1407 Open Source Don Bosco Part 1
austraLasia 1497

Open Source Don Bosco Part 1
(This is NOT an entry in 'towards #1500'.  One can hardly claim one's own prize! But keep them coming!)

ROME: 21st March 2006 --  That's correct, 'open source' Don Bosco.  In what sense, you ask?  This is the first of two items that will use the 'open source' idea to say something about Don Bosco.  The second will be a genuine reflection on how some of the features of the 'open source' philosophy were very evident in Don Bosco's approach, without claiming, obviously, that he could have known anything about the term, which has less than twenty years of existence.
    What triggered Part I of Open Source Don Bosco was the idea being noised abroad that Pope Benedict XVI, who mentions 'John Bosco' in his concluding section to Deus Caritas Est (in reference to him
amongst others as a model of charity), is the first Pope to mention him in an Encyclical.  Are we sure about that?
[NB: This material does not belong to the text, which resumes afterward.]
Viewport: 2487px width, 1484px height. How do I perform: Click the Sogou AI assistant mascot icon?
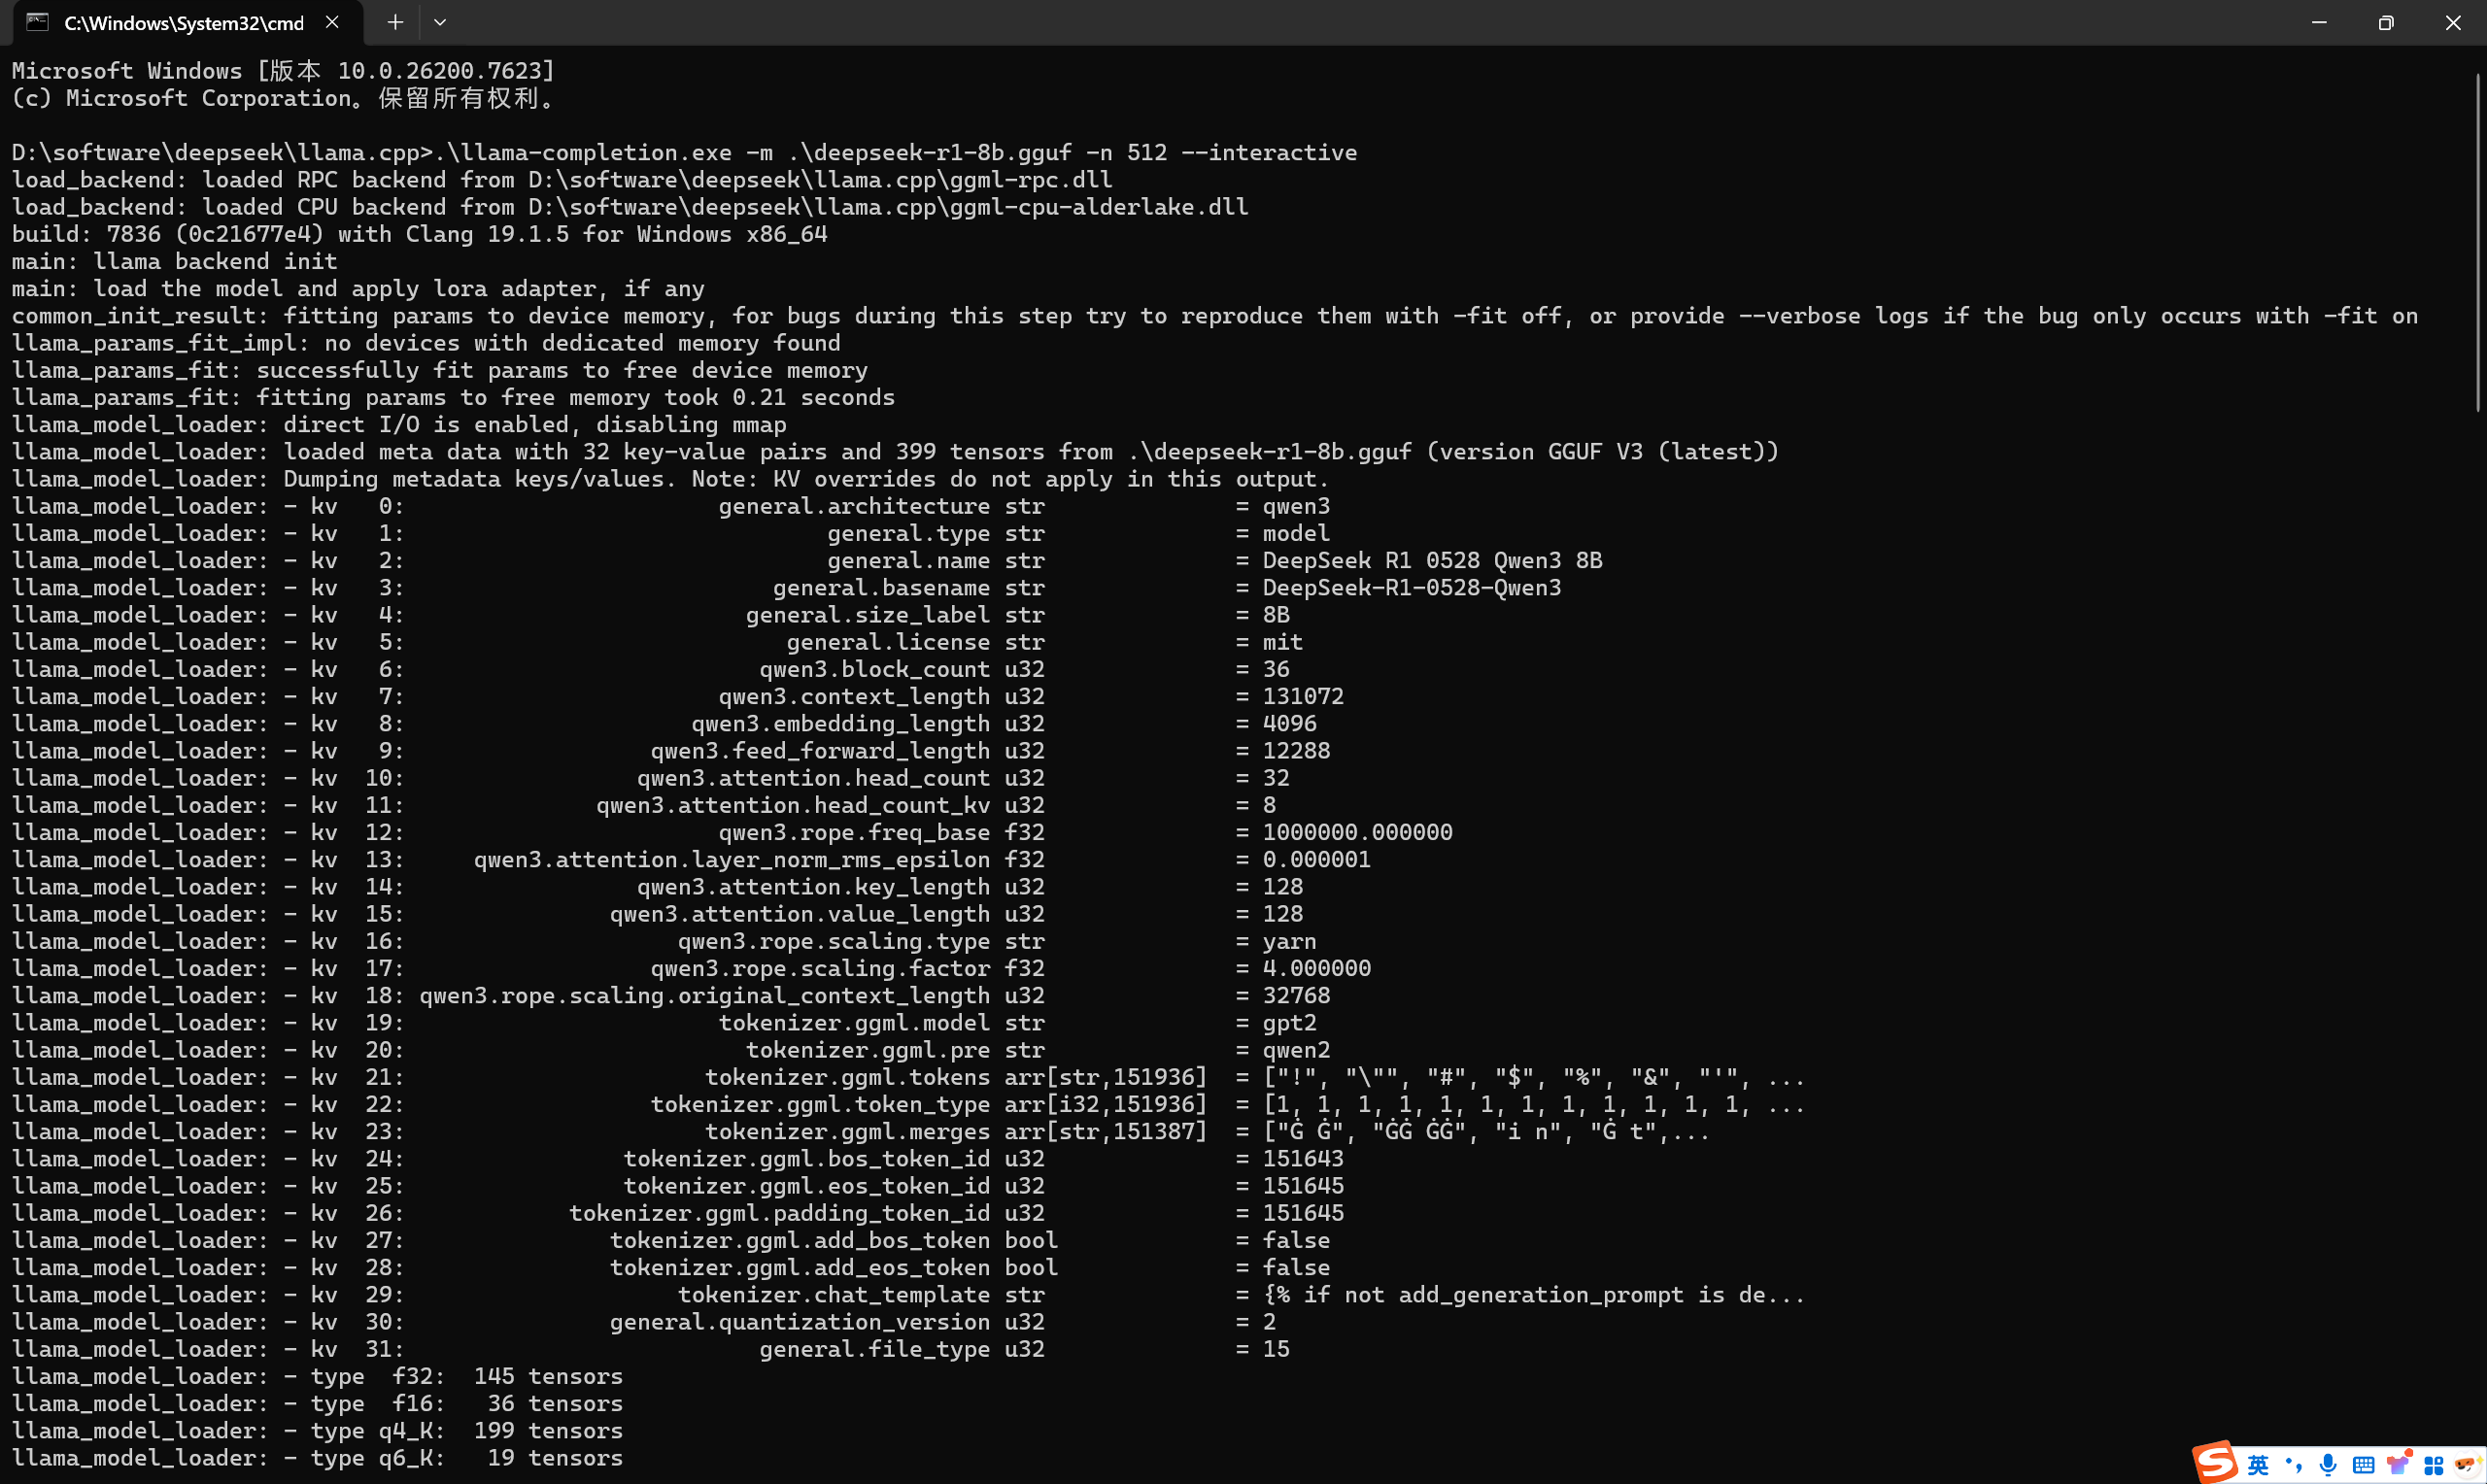(2466, 1465)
The second trigger was the chance discovery by a confrere in our region (so really, he could claim this as his 'entry' if he wishes!) of a single reference to Don Bosco in an Encyclical by Pius XI.  I decided to look a little further.
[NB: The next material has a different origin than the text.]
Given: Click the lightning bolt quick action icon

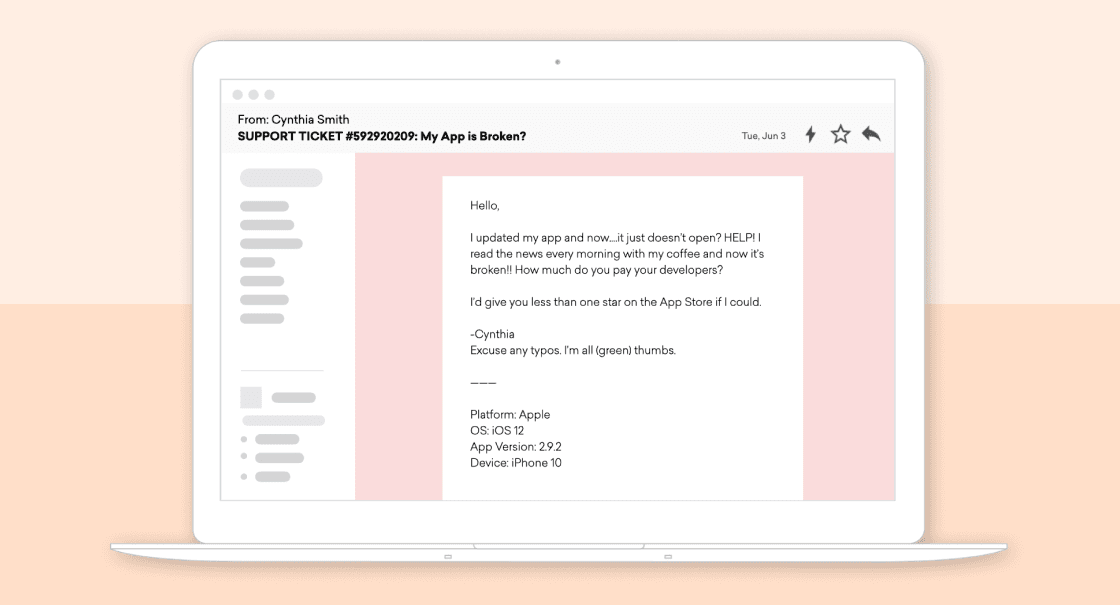Looking at the screenshot, I should point(811,134).
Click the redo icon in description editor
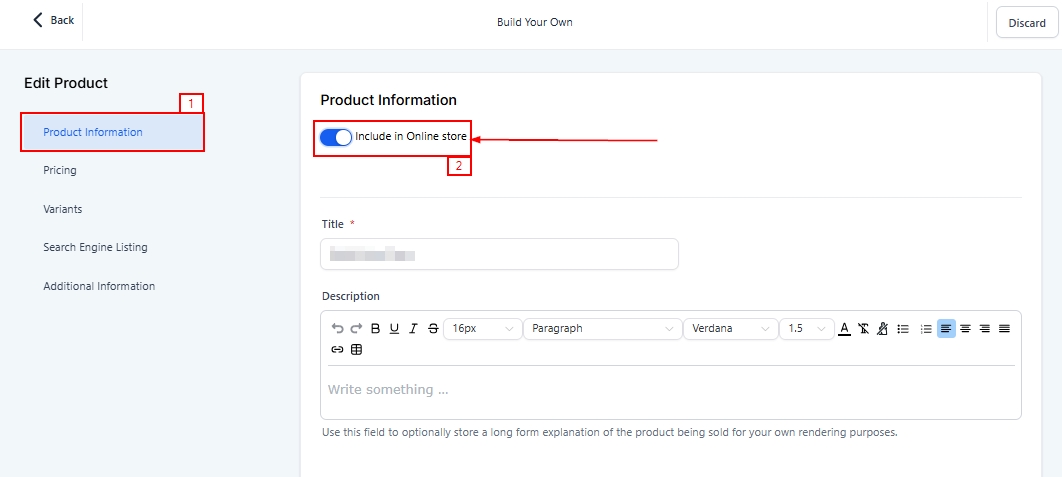 (x=356, y=328)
    Now, a definition of 'open source' is that one can go to the source code, see it and use it.  In this case the 'source code' is the Papal Encyclicals.  Using a very simple method, open to anybody, I simply went to www.vatican.va, opened up the papal archives in my Open Source Firefox browser, put the word 'Bosco' in the 'Find in this page' box under 'edit' and rapidly, and I mean rapidly, opened each encyclical from Leo XIII onwards.  If 'Bosco' wasn't there, he stayed red.  If he was there, he turned green!  The entire exercise took me 30 minutes and covered 208 encyclicals, of which Leo XIII wrote nearly 90 with nary a mention! Here are the results:
    1929: Pius XI in Mens Nostra, #10 speaking of the importance of the Spiritual Exercises' for the priest.  Pius XI there makes reference to the marvellous example of Joseph Cafasso who passed on this example and practice to 'Blessed John Bosco whose name is beyond all praise'.
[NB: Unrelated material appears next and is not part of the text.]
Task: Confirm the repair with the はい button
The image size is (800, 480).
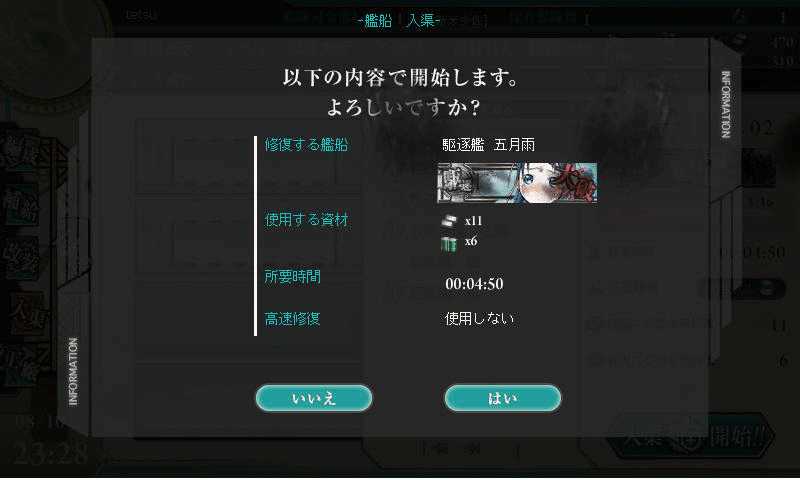Action: [503, 398]
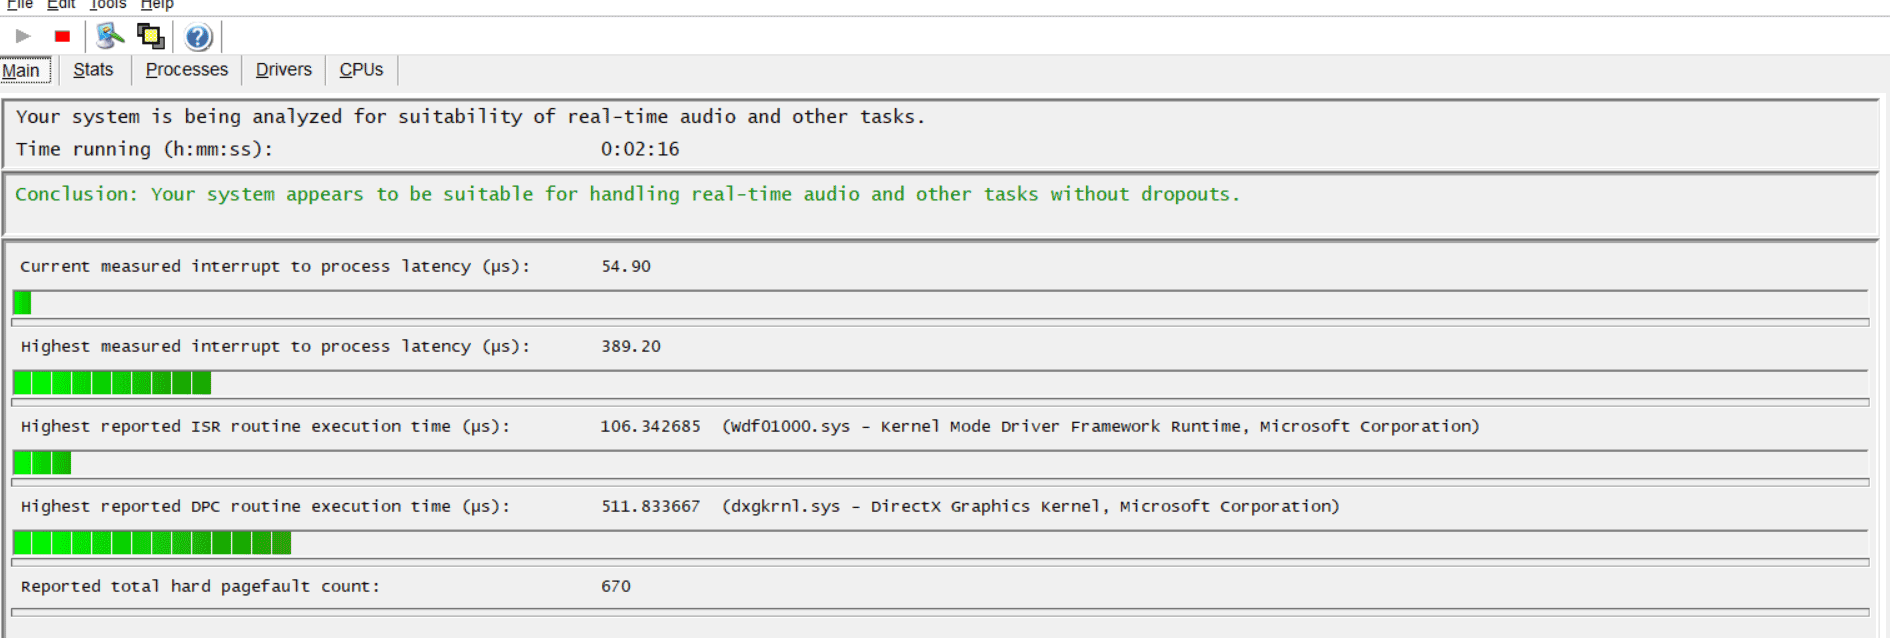Click the DPC routine execution time bar

point(152,542)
    1935: Pius XI in Ad Catholici Sacerdoti, #77 speaking, obviously from the title of the encyclical on the importance and value of the priesthood.  He speaks of 'splendid names on the rolls both of secular and regular clergy' and the names include 'Don Bosco....We Ourselves had the consolation of canonizing'.
    1937: Pius XI in Divini Redemptoris, #63 this time speaking of the poor priest. 'A priest who is really poor and disinterested in the Gospel....a Don Bosco...' (listed along with a Cure d'Ars etc).
    1954: Pius XII in Sacra Virginitas, #20, noting that if certain people had a wife to look after they couldn't possibly have accomplished all they did! 'a zealous educator of youth like St. John Bosco' is amongst such names.
    So there you go, not only is Benedict XVI's the fifth mention of our Founder in a papal encyclical, but the full gamut of five offers a fairly complete range of reference: from Blessed to Saint, from 'a Don Bosco' to 'John Bosco whose name is beyond all praise'.
    And thank God for open sources and simple software!